その後もそんなやり取りが二、三続けられ、二人の間にわずかばかりの沈黙が落ちると、アレクがおもむろにため息をついて言った。
「はぁ、こんなやり取り時間の無駄だと思わないか?僕はお前たちに協力すると初めに言っただろう。もっと直接的な物言いをしたらどうだ?」
「...では殿下、貴方は協力すると言ったが、貴方にはそれほどの力があるのか?この反乱は、王への不満によって成り立っている。王の子である殿下を抱える危険よりも、こちらの利になる事があると?」
伯爵は先ほどまでしていた慎重な言葉遣いをやめ、睨みつけるような鋭い目でアレクを見た。その様子にアレクは小さく口角を上げると、おもむろに手を広げて言い放った。

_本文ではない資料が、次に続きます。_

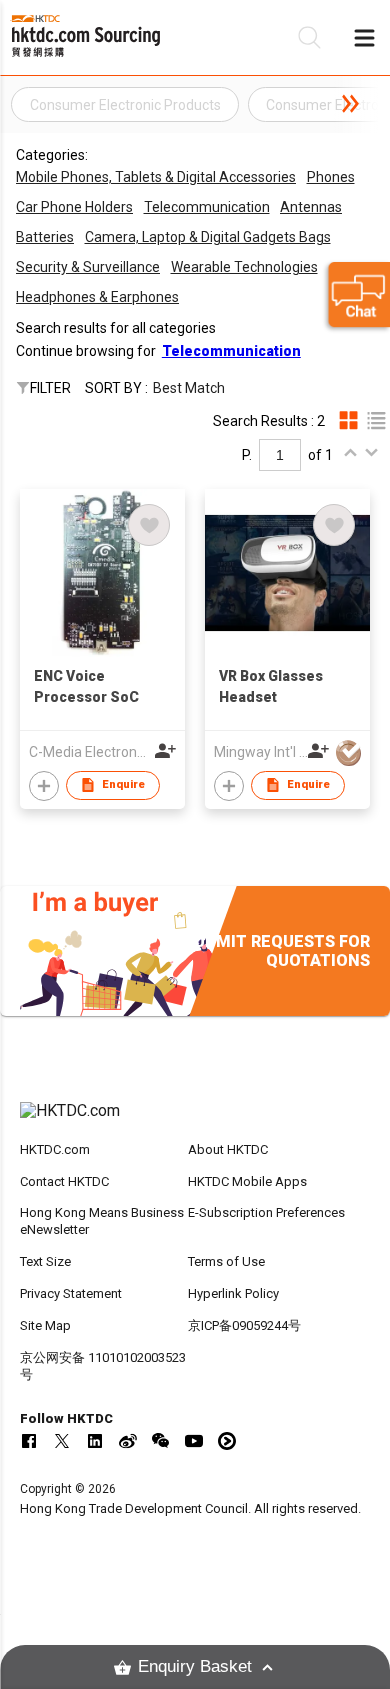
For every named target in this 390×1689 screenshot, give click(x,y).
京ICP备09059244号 (244, 1325)
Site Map (45, 1325)
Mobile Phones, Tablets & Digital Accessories (156, 177)
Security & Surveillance (88, 267)
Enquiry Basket (195, 1666)
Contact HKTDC (64, 1181)
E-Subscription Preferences (266, 1212)
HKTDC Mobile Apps (247, 1181)
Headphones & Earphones (97, 297)
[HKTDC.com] (195, 1121)
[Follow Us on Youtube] (194, 1441)
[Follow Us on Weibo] (128, 1441)
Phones (331, 177)
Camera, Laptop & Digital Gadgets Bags (208, 237)
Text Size (45, 1261)
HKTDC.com (55, 1149)
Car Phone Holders (74, 207)
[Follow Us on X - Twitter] (62, 1441)
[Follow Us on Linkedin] (95, 1441)
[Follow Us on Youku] (227, 1441)
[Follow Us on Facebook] (29, 1441)
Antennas (311, 207)
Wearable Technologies (244, 267)
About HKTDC (228, 1149)
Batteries (45, 237)
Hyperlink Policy (233, 1293)
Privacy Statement (71, 1293)
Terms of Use (226, 1261)
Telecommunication (207, 207)
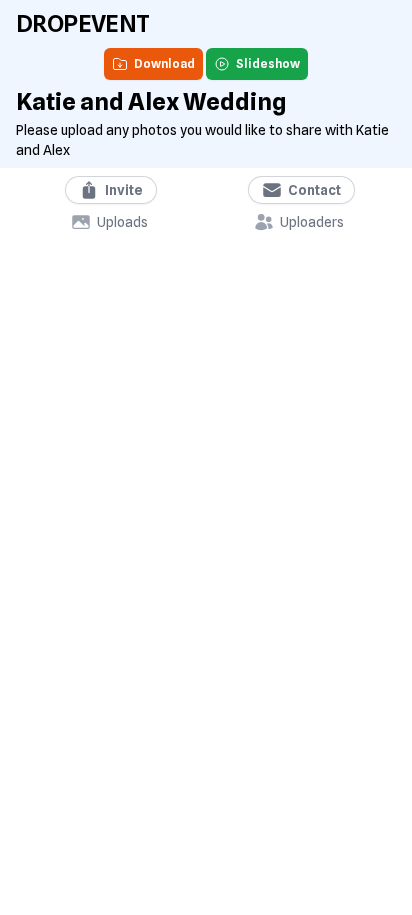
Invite (124, 190)
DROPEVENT (83, 23)
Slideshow (268, 63)
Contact (314, 190)
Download (164, 63)
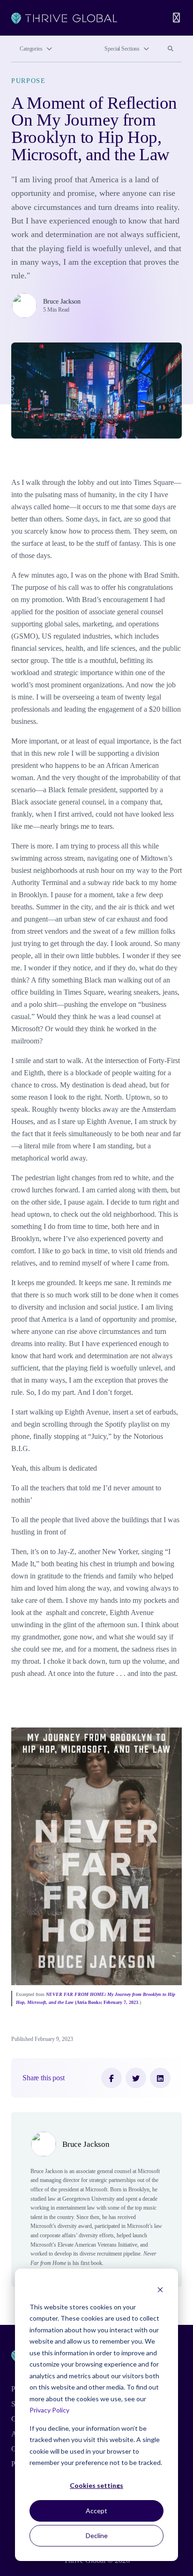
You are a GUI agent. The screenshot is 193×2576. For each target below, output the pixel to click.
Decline (97, 2535)
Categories (31, 48)
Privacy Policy (49, 2410)
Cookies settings (96, 2485)
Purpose (28, 80)
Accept (96, 2511)
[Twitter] (136, 2078)
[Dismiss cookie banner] (160, 2289)
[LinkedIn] (160, 2078)
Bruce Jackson (62, 301)
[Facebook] (111, 2078)
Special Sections (122, 48)
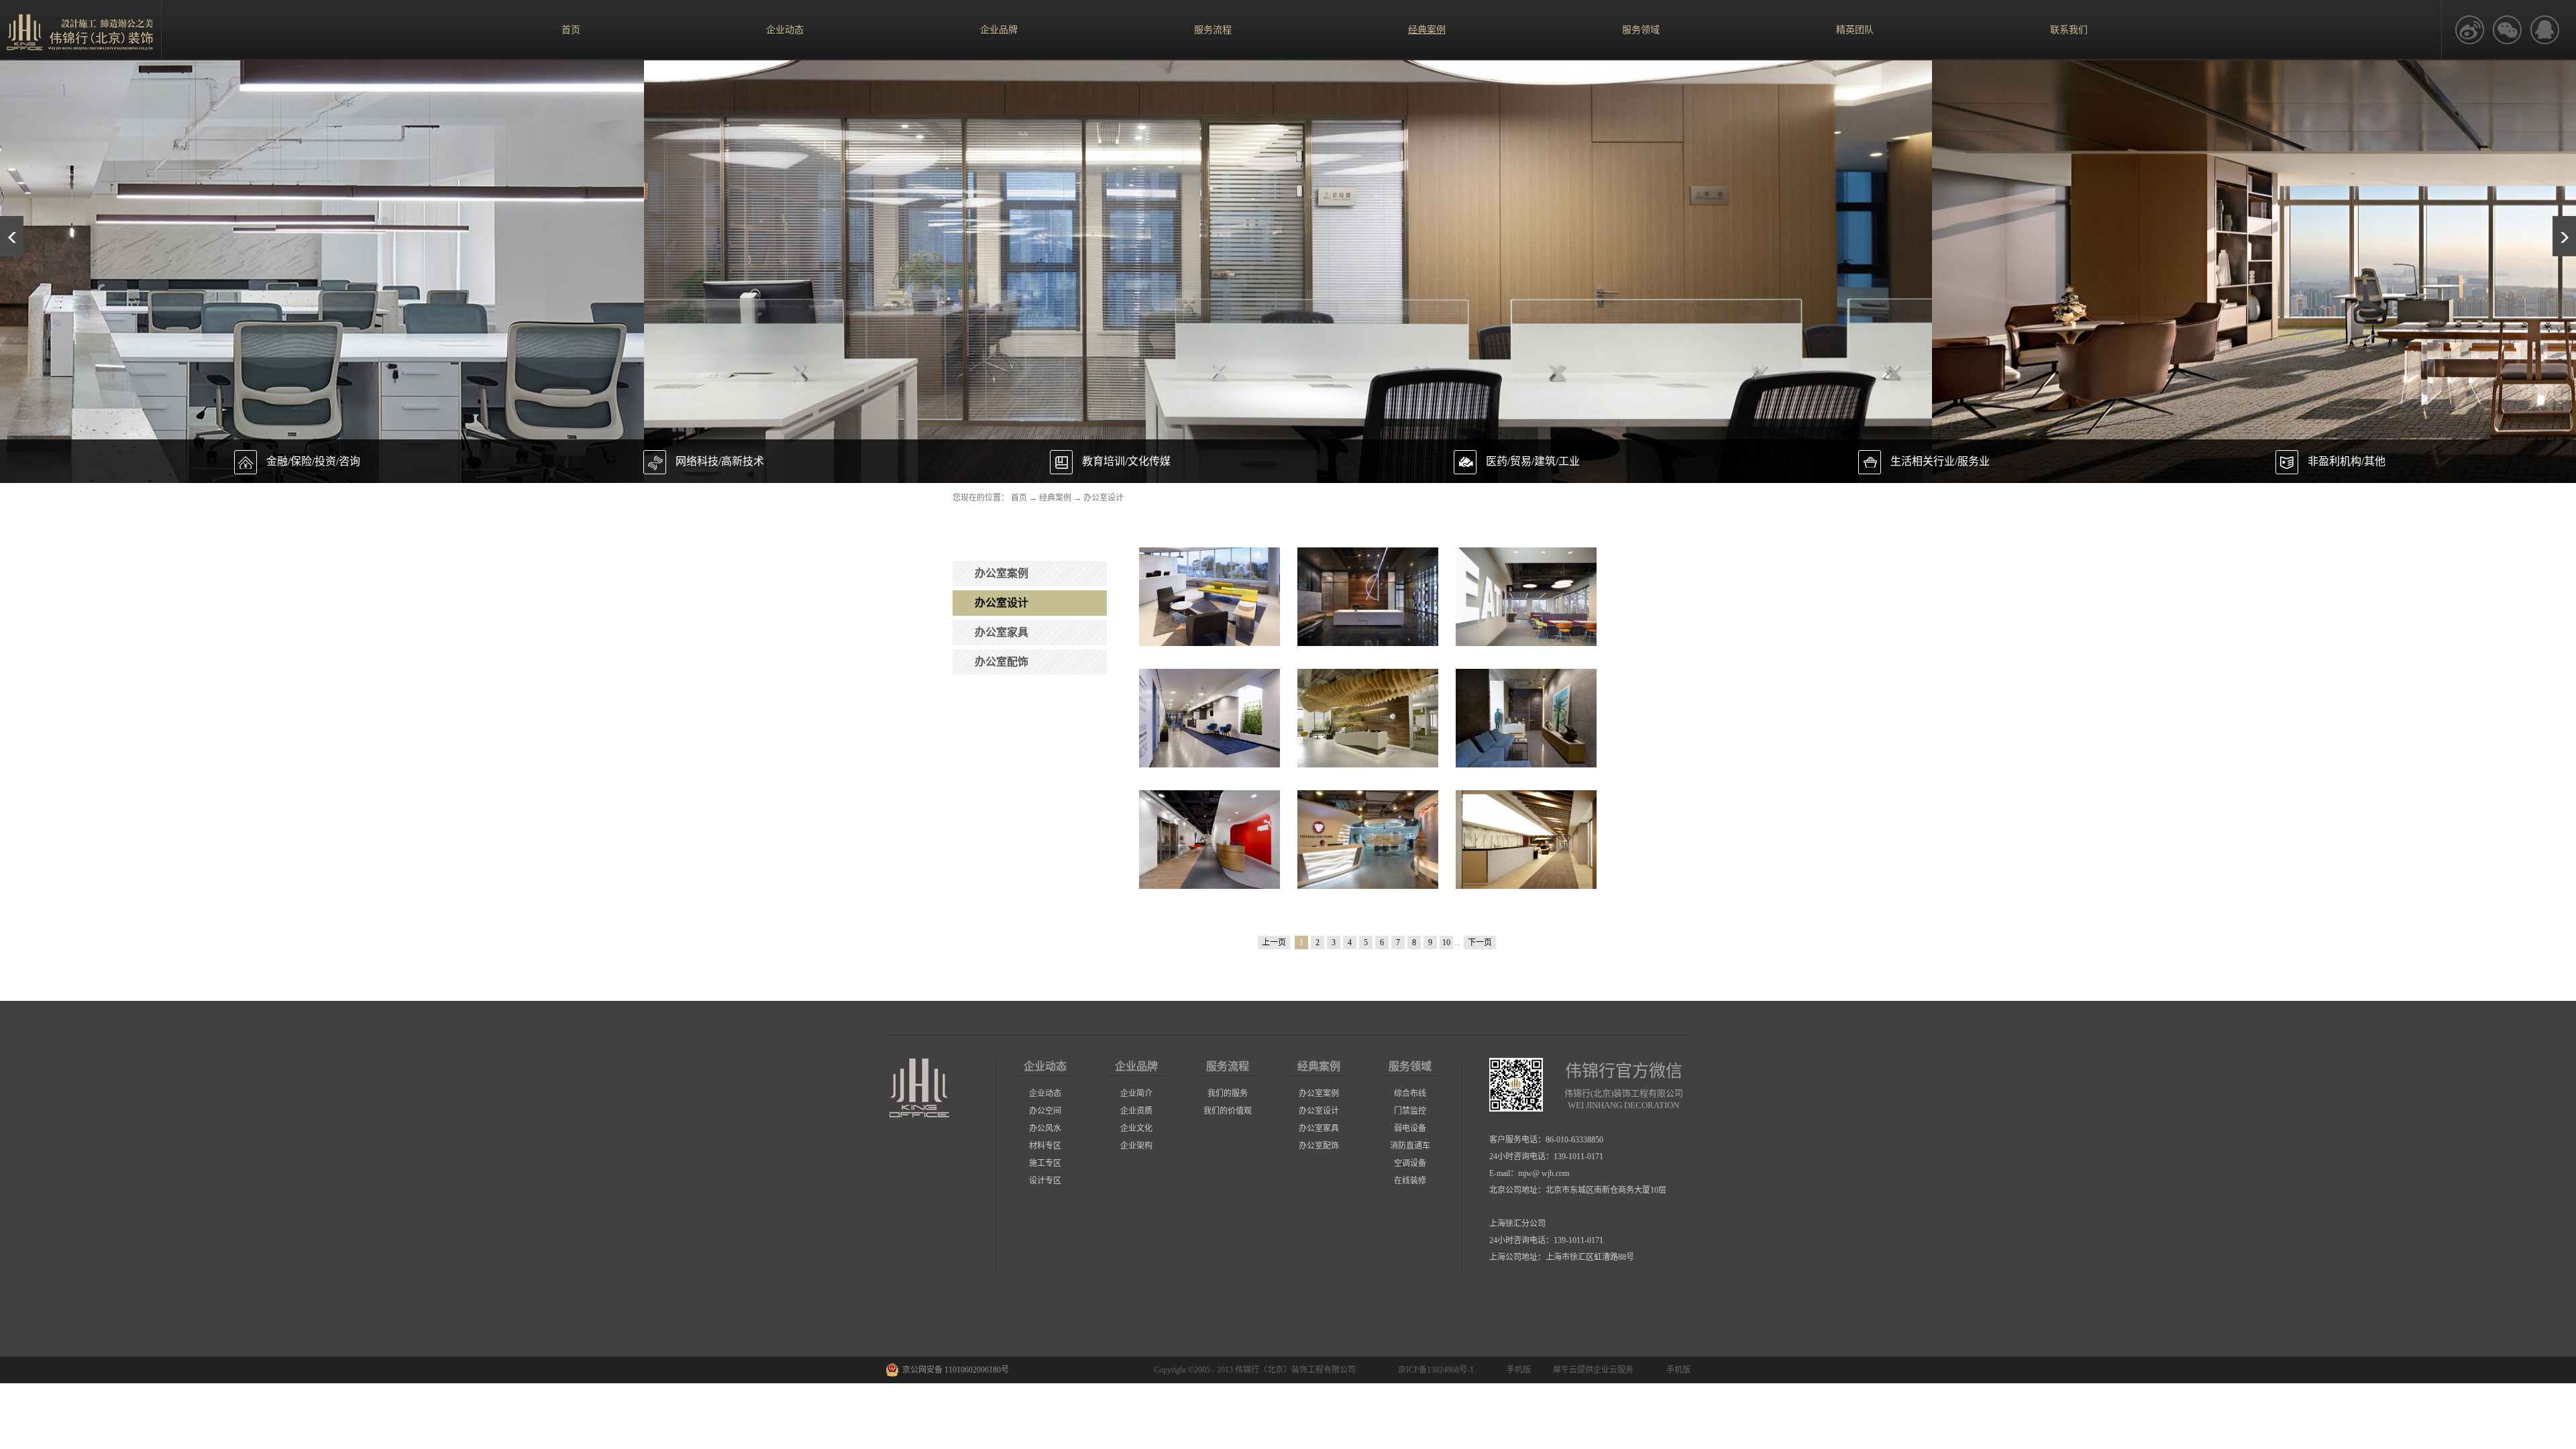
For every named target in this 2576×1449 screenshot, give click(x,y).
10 (1446, 942)
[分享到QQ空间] (2544, 30)
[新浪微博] (2469, 30)
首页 (570, 30)
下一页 (1480, 942)
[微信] (2507, 30)
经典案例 (1055, 497)
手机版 (1517, 1370)
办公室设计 (1103, 497)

「コーラル伯爵。お前はあまり社交場には顔を出していないだろう?だから、この国についての知識が足りない。そんなことで国をひっくり返せるわけがない。その点、僕なら役に立てる。いや、僕たちならな」
そう言うと、アレクはちらりと後ろを見た。アレクの後ろには、ともに捕まっていた黒髪の男が立っていた。男はアレクと同年代に見え、紫がかった眼が片方髪に隠されている影の薄い男だ。
「では、次はこちらの質問だ。そこにいる女は一体誰なんだ伯爵。こんな大事な話にその女を同席させる必要はあるのか?」
途端に機嫌が良くなった様子のアレクは、伯爵の後方でずっと静かにしていたアイティラを指さした。
「この子は...」
伯爵は答えようとしたが、そこで言葉に詰まった。伯爵としては、アイティラをどういう立ち位置と言えばいいのか迷ったのだ。恩人、協力者、冒険者、はたまた...。
伯爵が答えられないでいると、アレクは疑惑の目でアイティラと伯爵を交互に見た。
しばらくして、何かに納得したらしいアレクは「答えられないならいい」と言って席を立ちあがった。
そして、退席の許可などもらう必要は無いとばかりに、影の薄い男を引き連れて部屋の扉へと勝手に進んでいく。
そしてアレクは扉を出る前に伯爵の方を振り向いて、最後にこの言葉を残した。
「ああ、そうだ。僕を人質にしようなんて考えるなよ。僕に人質としての価値はない。父上は僕のことを嫌っているからね」
アイティラと伯爵は、互いの顔を見合わせた。